No posters are visible however, instead we have college pennants which would have been just as important to these girls. I couldn’t resist scrolling through The Knowles Collection, from which this image comes, and immediately found myself sidetracked by accompanying pictures which come from ‘The Peace College'. There are more of girls in their dorms, and, like the image above, the odd ukulele or two puts in an appearance. Apparently it was ‘The Ukulele Club’ of Meredith College (or Peace College).
And there are more pennants(and ukuleles) and girls on beds and pictures on the walls in other pictures in the collection.
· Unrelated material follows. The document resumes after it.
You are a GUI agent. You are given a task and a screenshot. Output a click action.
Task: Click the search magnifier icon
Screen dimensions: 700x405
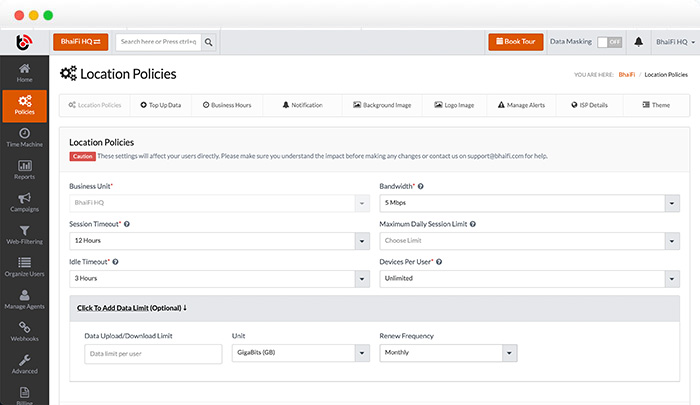pyautogui.click(x=209, y=42)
I spent a happy hour or two scrolling through the Knowles Collection, donated in the mid-1960s by antiques dealer J C Knowles who saved them for us by accepting an offer from a Mr Leavister (himself in the business of salvaging from demolished homes) of a box of old glass negatives. Very few of the subjects are identified, but the girls (and their ukuleles) also appear in the year book of the Peace College. If you decide to follow my example and click the link to this collection, be prepared for some unexpected and somewhat shocking images suddenly appearing amongst the jolly college groups and ethereal brides. The wonder of Flickr and of Sepia Saturday. Why not jump aboard and discover the delights that other Sepians have shared, room for one more; "There were ten in the bed and the little one said......"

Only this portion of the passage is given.